- [Aangeleverde tekst]:
==*==

Boekenclubrecensie De levenden en de doden in Winsford
Mening in één zin: Dit beklemmende relaas heeft tijd nodig en blijft na het lezen nog heel lang kleven. 4 sterren
Winsford ligt in het Zuidwesten van Engeland en vertoont verrassend veel overeenkomsten met het fictieve graafschap Midsomer. Hoewel Hakan Nesser een Zweedse schrijver is weet hij het desolate landschap met zijn schaarse bevolking op exact de juiste manier te beschrijven. In dit verhaal wordt de lezer meegenomen in de belevingswereld van Maria Holinek – Anderson die samen met haar hond Castor intrek neemt in ‘Darne Lodge’. Om zich minder eenzaam te voelen vertelt deze goed verzorgde, maar eenzame vrouw het verhaal afwisselend in de ik- en de we-vorm.
Als lezer vraag je jezelf af waarom ze zichzelf voorneemt om een half jaar in Winsford te gaan wonen en denk je in eerste instantie aan een huwelijkscrisis, burn-out of tragisch verlies. Gaandeweg het verhaal wordt echter duidelijk dat één en ander veel ingewikkelder in elkaar zit. De dood, heftige gebeurtenissen en het onvermogen om dit goed te kunnen verwerken vormen samen een kluwen die langzaam maar zeker wordt ontrafeld.
Het verhaal begint met lange wandelingen in het klamme en dreigende landschap rond Winsford en wordt afgewisseld met bezoekjes aan de plaatselijke pub en het community computer centre. Maria Anderson lijkt alle tijd van de wereld te hebben en doet zich voor als schrijfster. Ze weet de tijd te doden door zich vaste klampen aan een dagritme waarin haar hond Castor een hoofdrol speelt. Wandelen, lezen en schrijven, boodschappen halen en de wasserette bezoeken vullen het grootste deel van haar tijd.

==*==

Fragmenten uit een dataset
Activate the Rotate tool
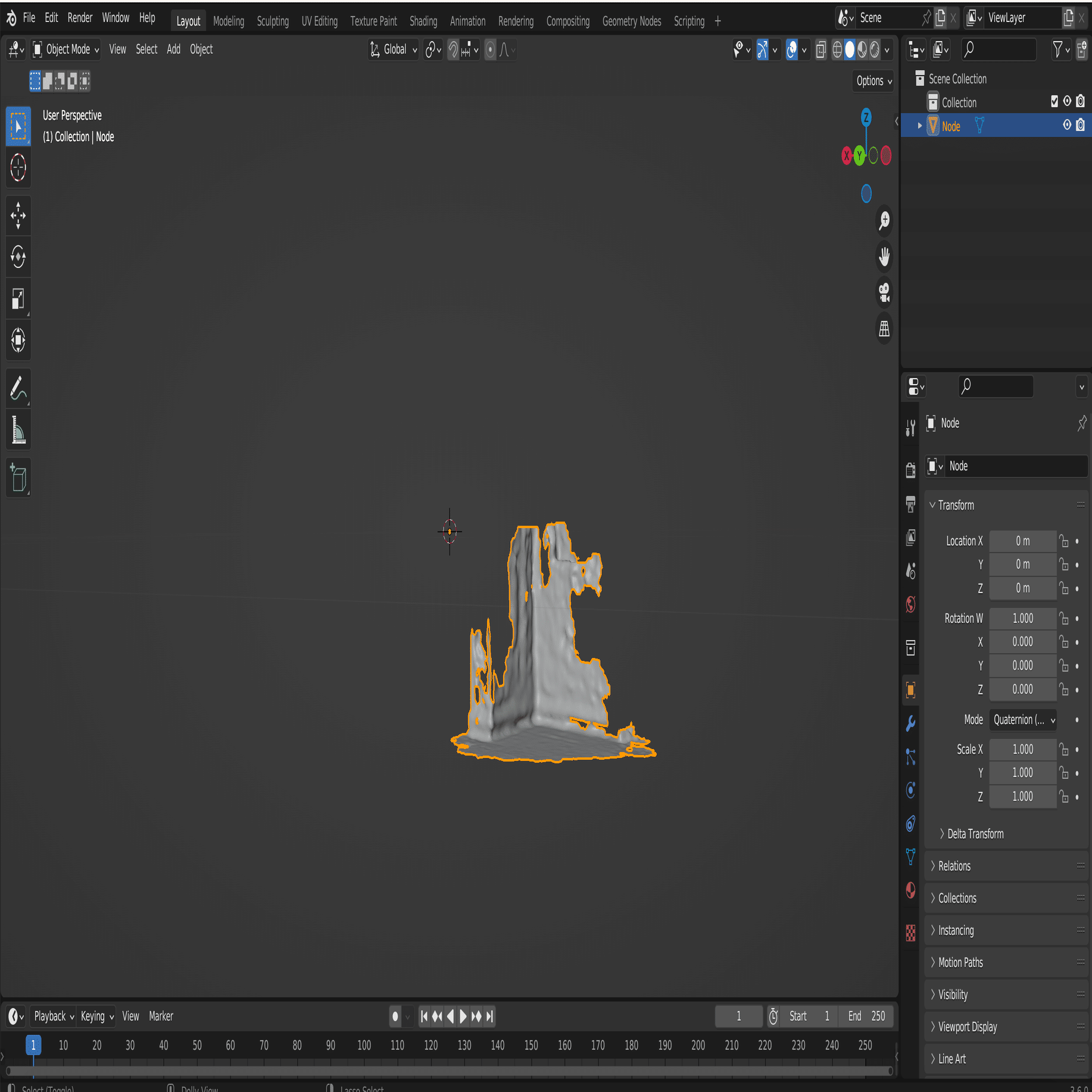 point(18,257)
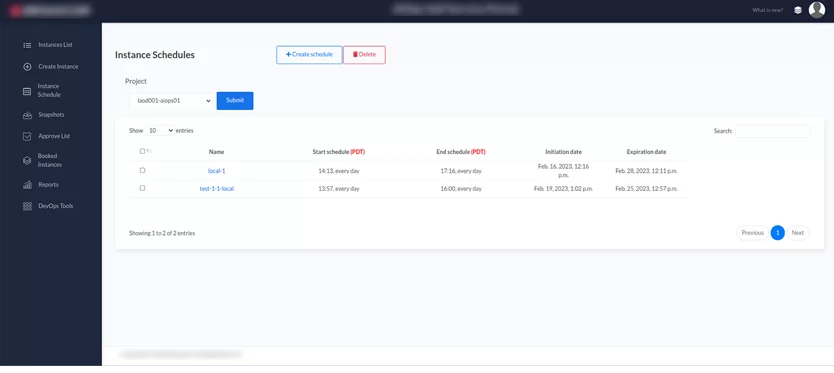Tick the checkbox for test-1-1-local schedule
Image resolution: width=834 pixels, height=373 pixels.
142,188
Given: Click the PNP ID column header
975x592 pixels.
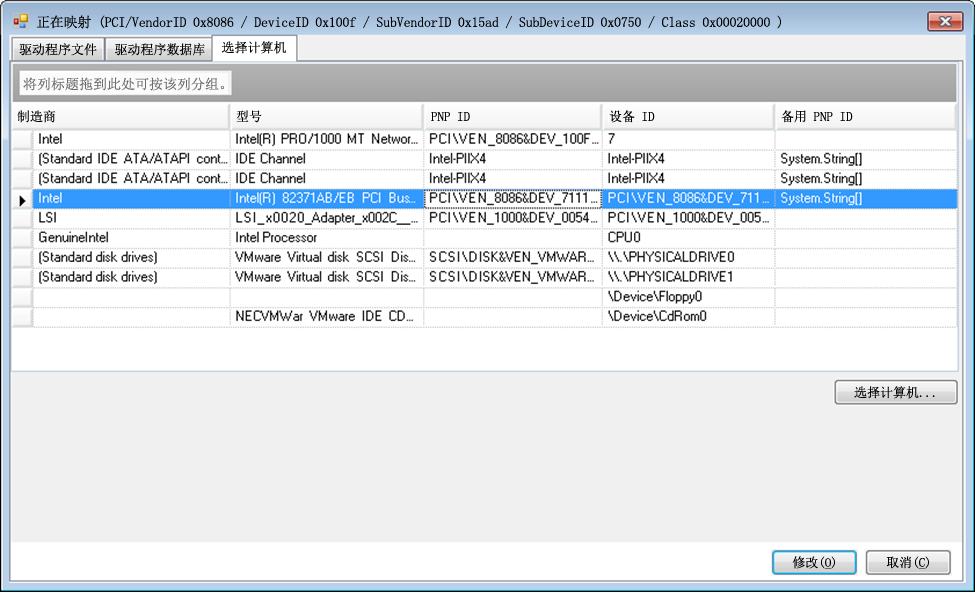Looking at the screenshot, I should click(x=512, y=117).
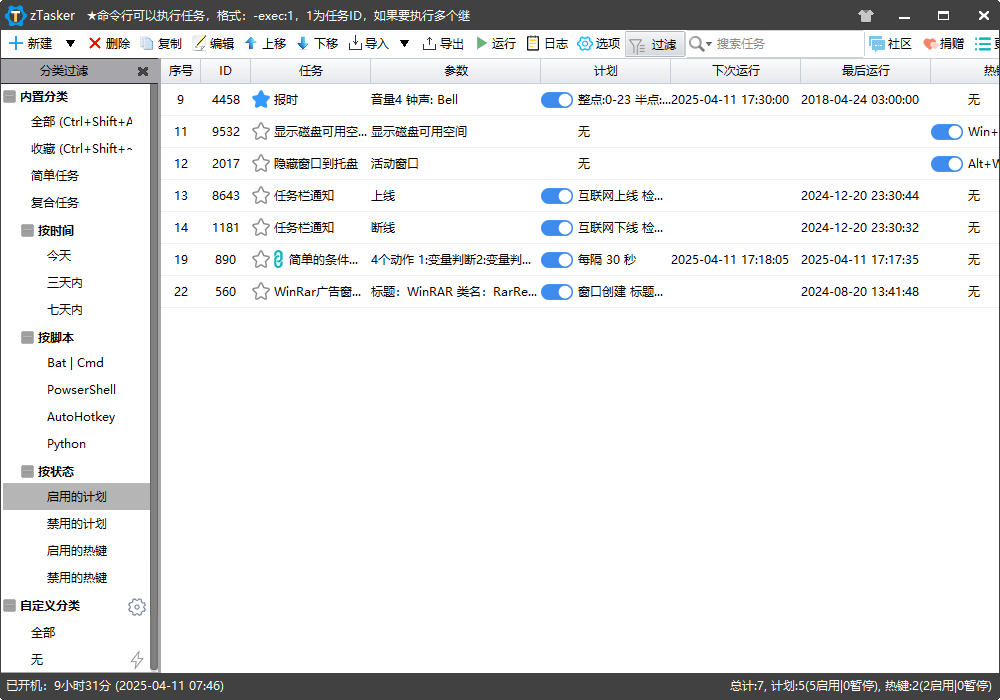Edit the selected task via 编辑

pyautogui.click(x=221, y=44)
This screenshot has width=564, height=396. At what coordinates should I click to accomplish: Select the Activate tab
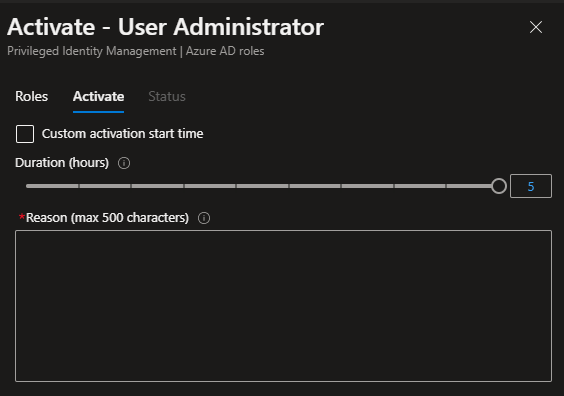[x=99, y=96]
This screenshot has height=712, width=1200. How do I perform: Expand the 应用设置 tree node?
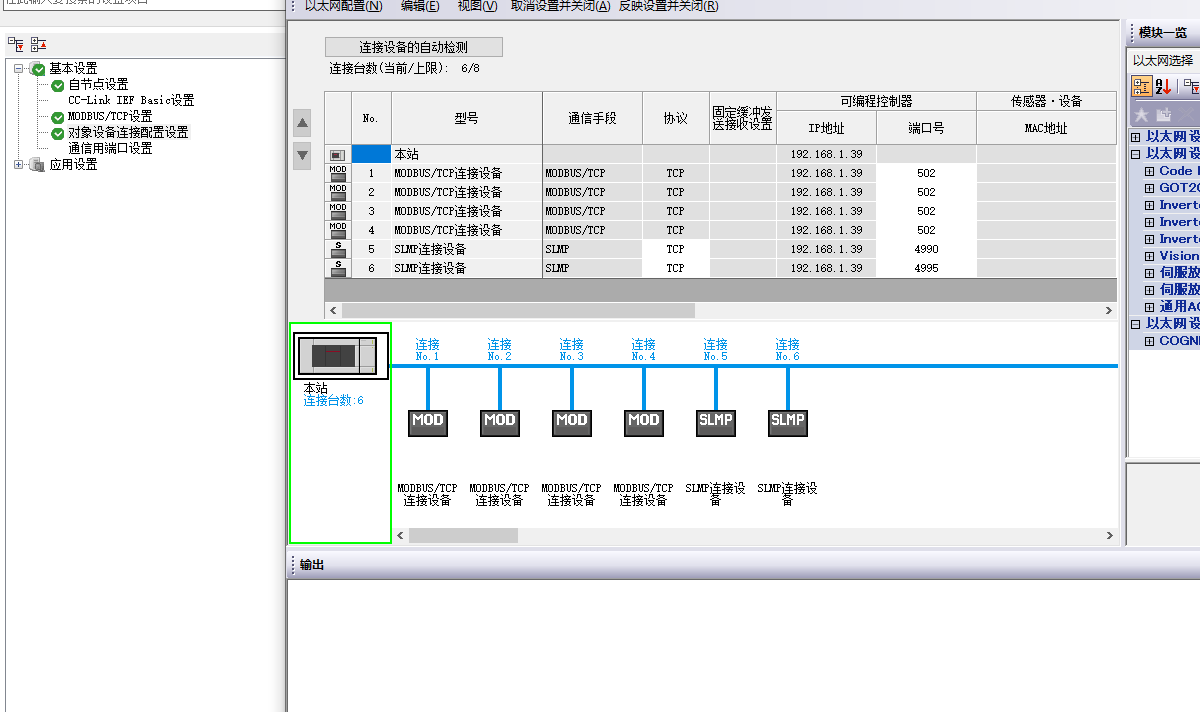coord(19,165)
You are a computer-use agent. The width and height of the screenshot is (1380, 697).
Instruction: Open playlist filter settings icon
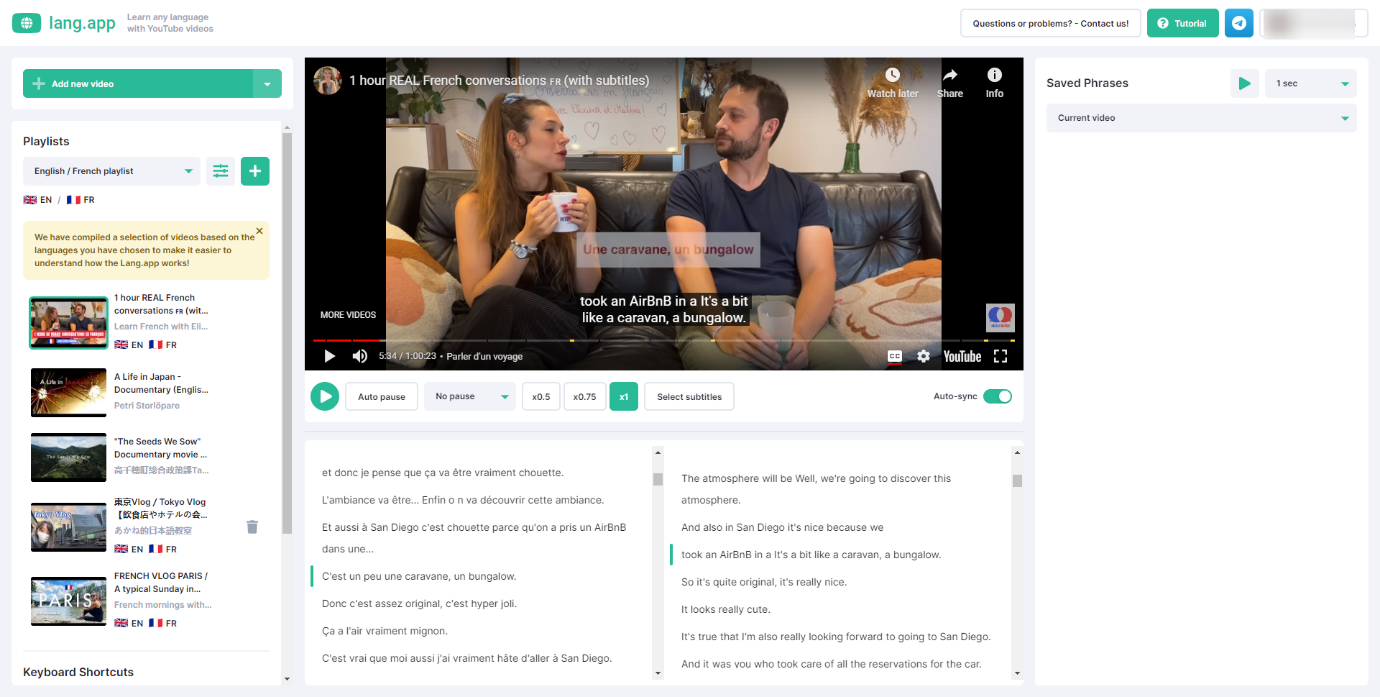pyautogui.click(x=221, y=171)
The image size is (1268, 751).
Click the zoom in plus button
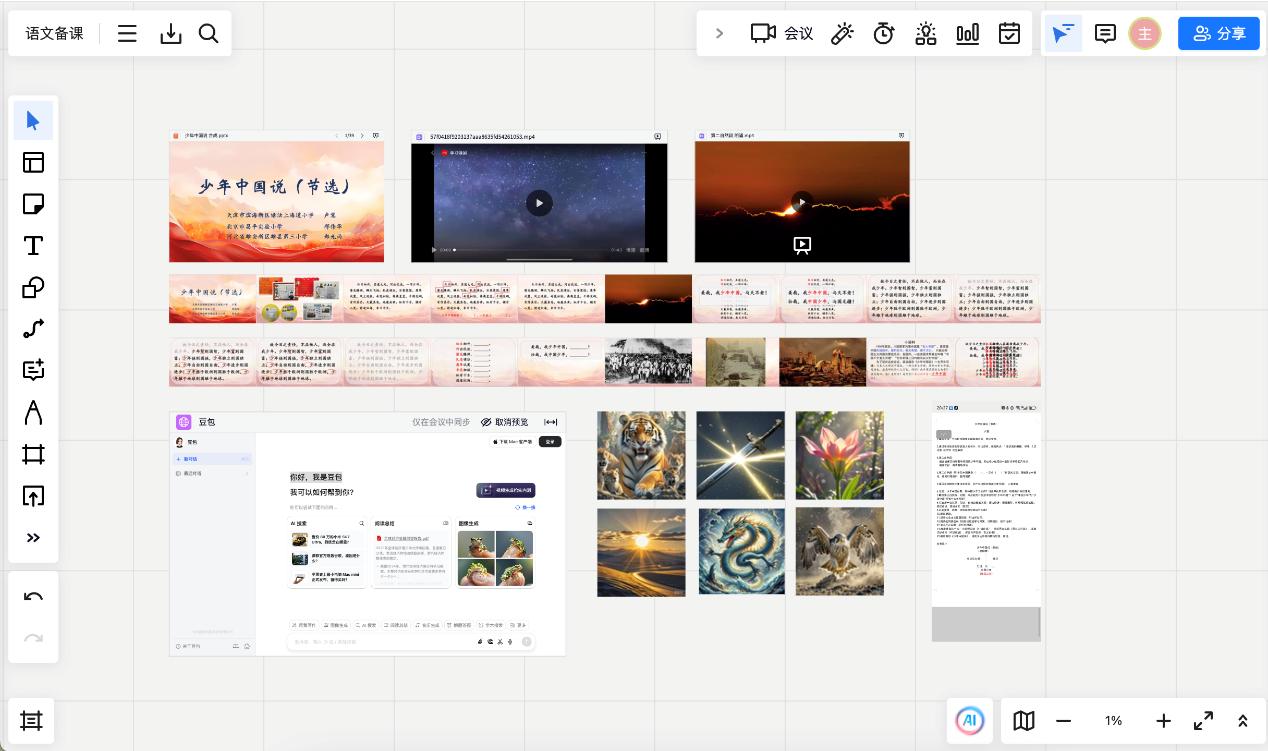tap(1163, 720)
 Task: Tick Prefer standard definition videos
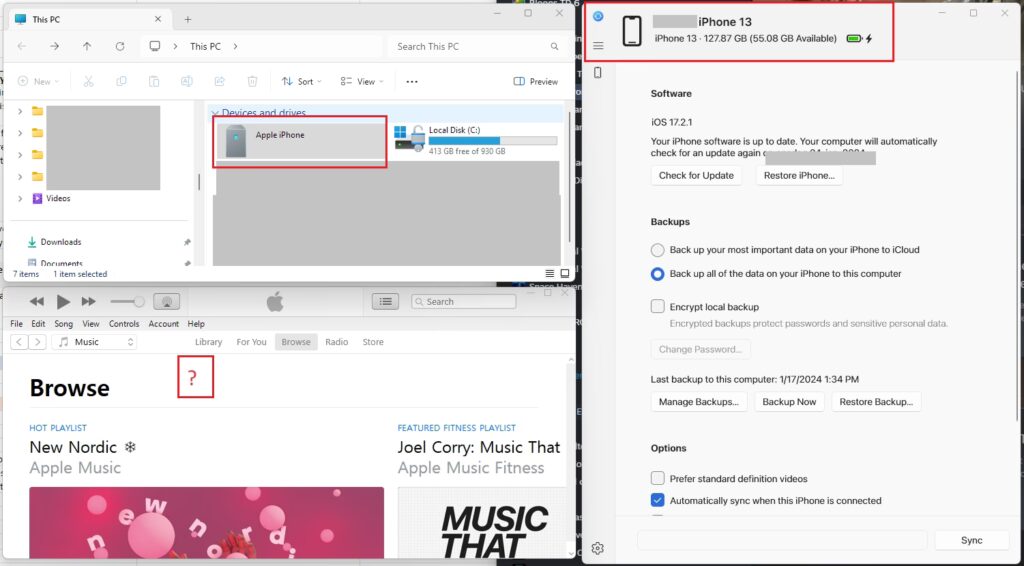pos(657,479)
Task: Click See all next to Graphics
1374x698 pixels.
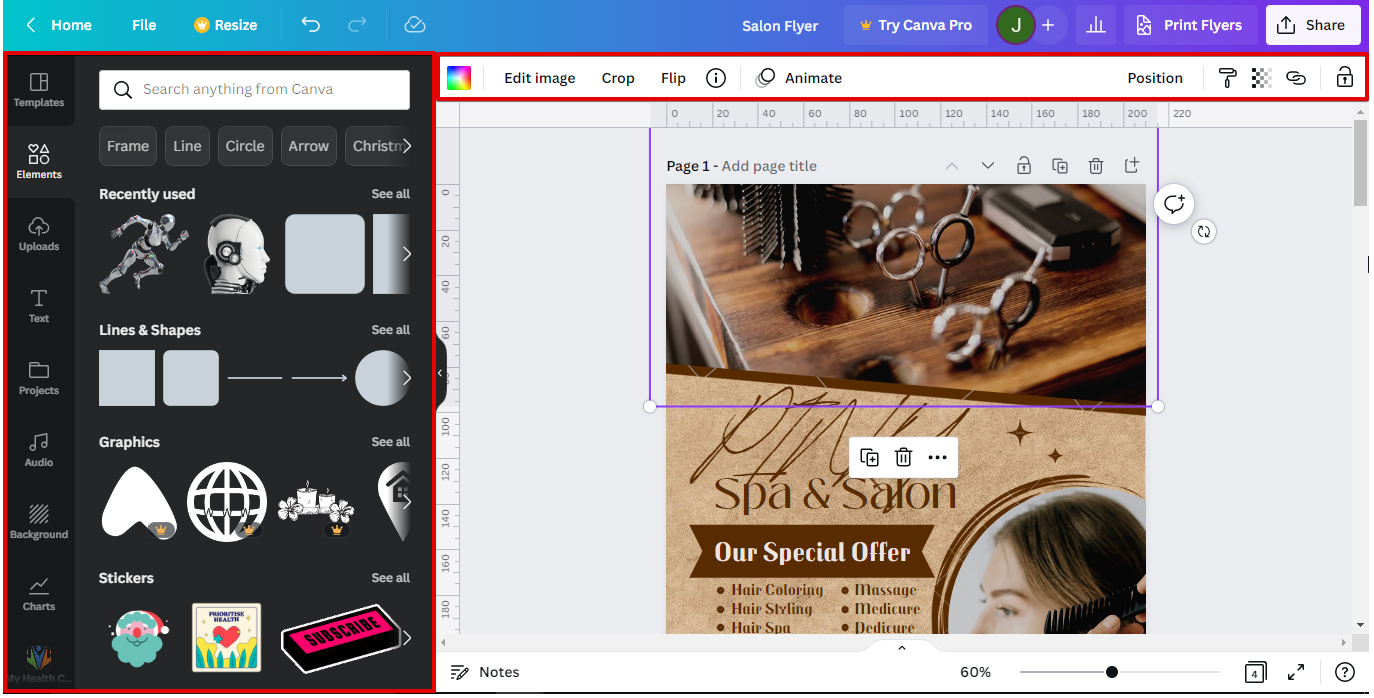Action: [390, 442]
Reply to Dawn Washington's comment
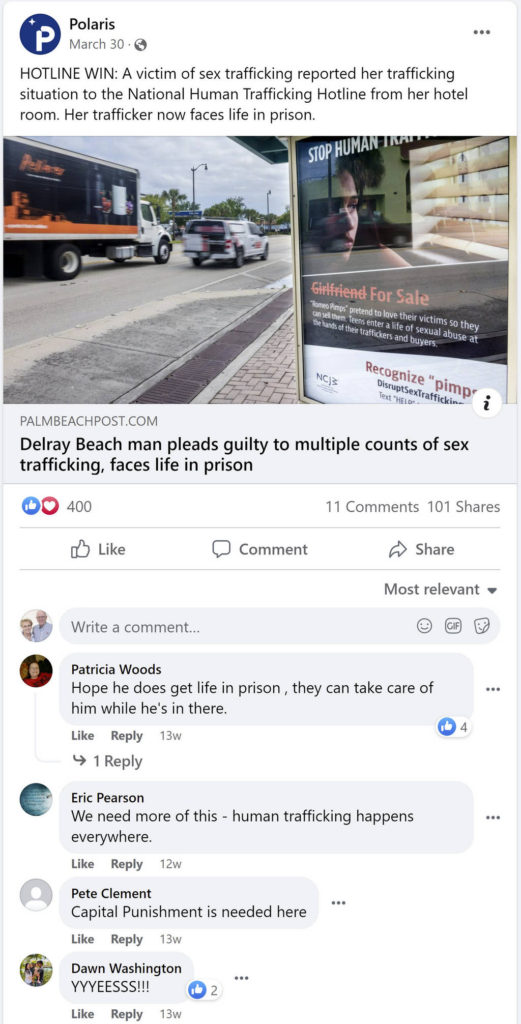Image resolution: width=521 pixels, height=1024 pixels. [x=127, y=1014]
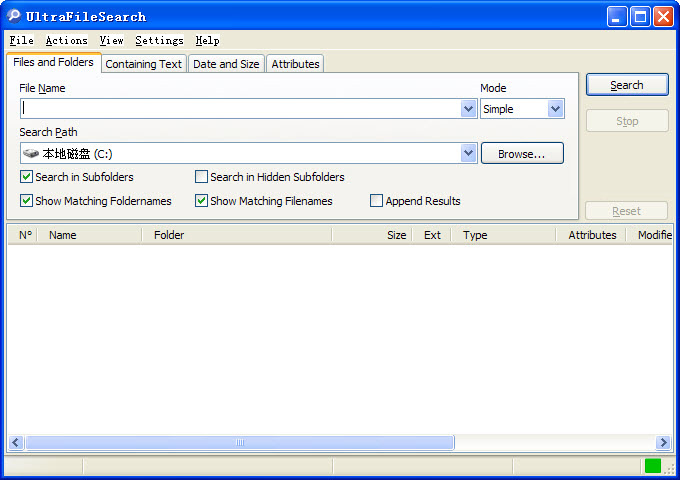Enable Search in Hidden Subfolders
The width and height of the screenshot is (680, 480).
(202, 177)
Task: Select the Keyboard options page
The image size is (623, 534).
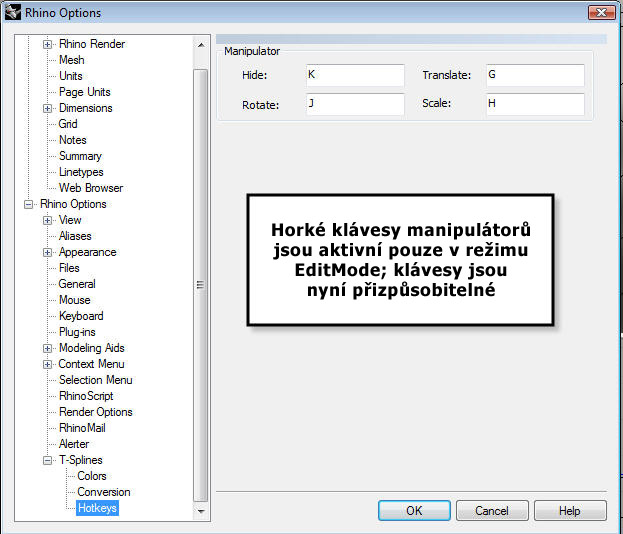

==*==

In welk deel van Engeland ligt Winsford volgens de boekenclubrecensie?

In het zuidwesten van Engeland.